*Assignment:* Only the lines from the one containing "Task: Click the Men" through the end of the records should be retyped, exactly and including both ends; pictures stay out.

[Opening Provided records section]

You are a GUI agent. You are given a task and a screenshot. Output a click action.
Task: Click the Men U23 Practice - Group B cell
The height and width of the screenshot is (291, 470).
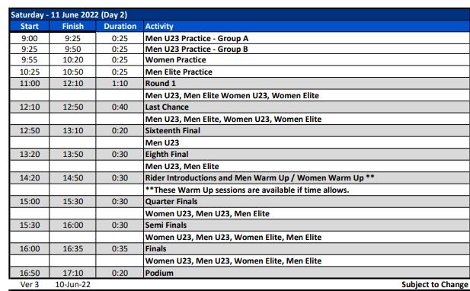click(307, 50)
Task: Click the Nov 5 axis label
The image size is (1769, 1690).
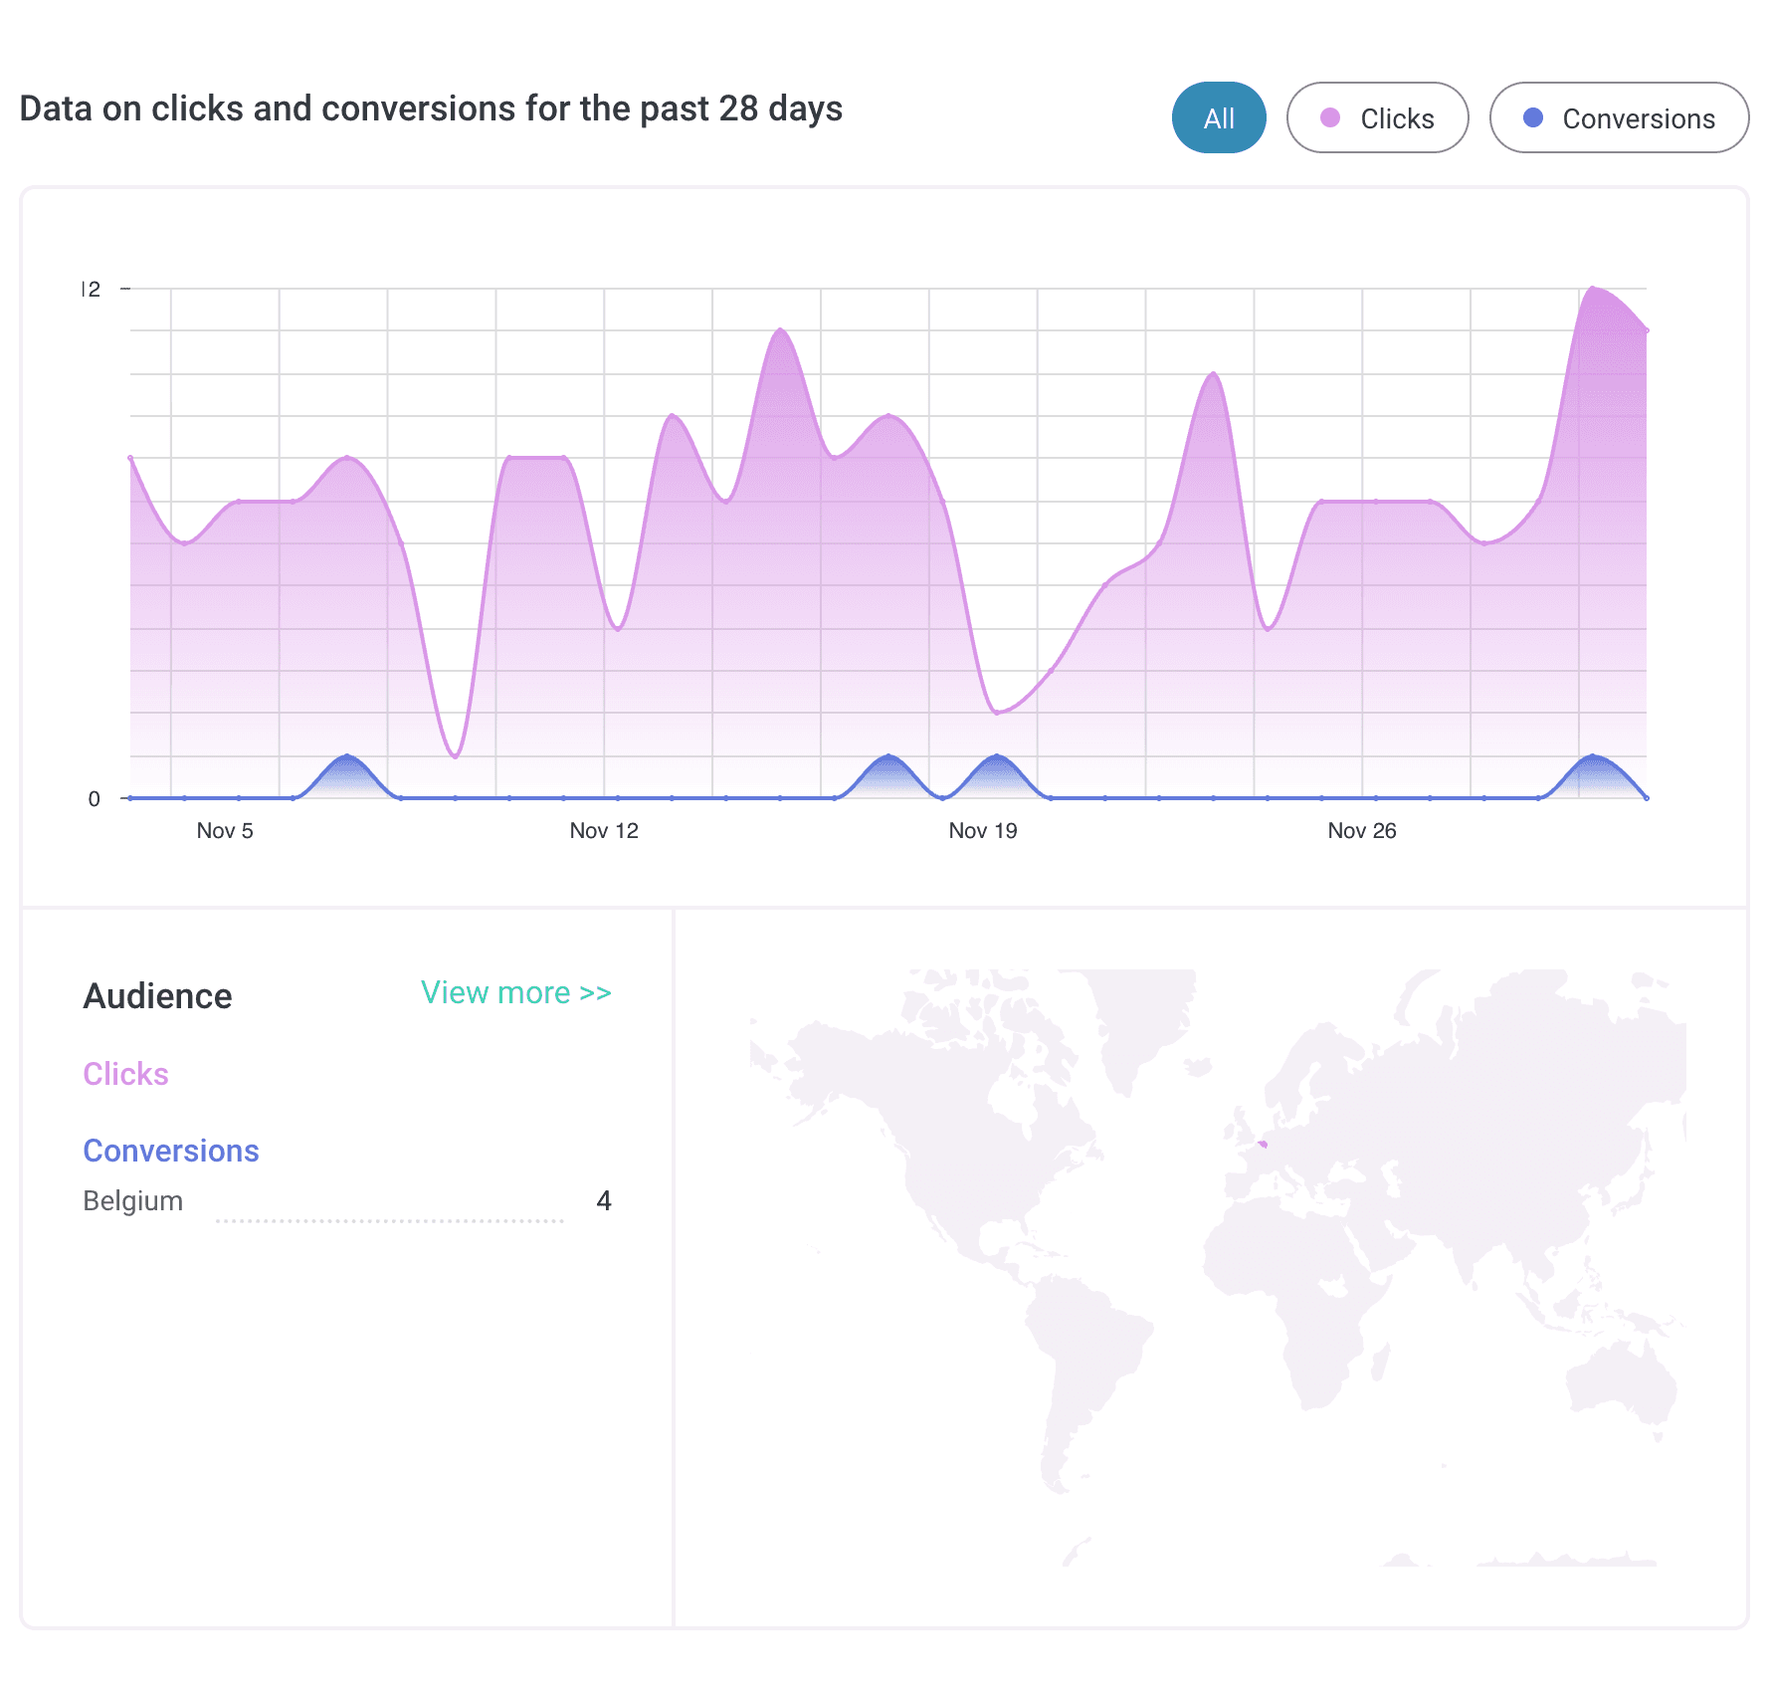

[Closing Provided records section]

*Solution for this exercise:*
Task: Click the Men U23 Practice - Group B cell
The height and width of the screenshot is (291, 470).
click(307, 50)
Task: Click the Nov 5 axis label
The image size is (1769, 1690).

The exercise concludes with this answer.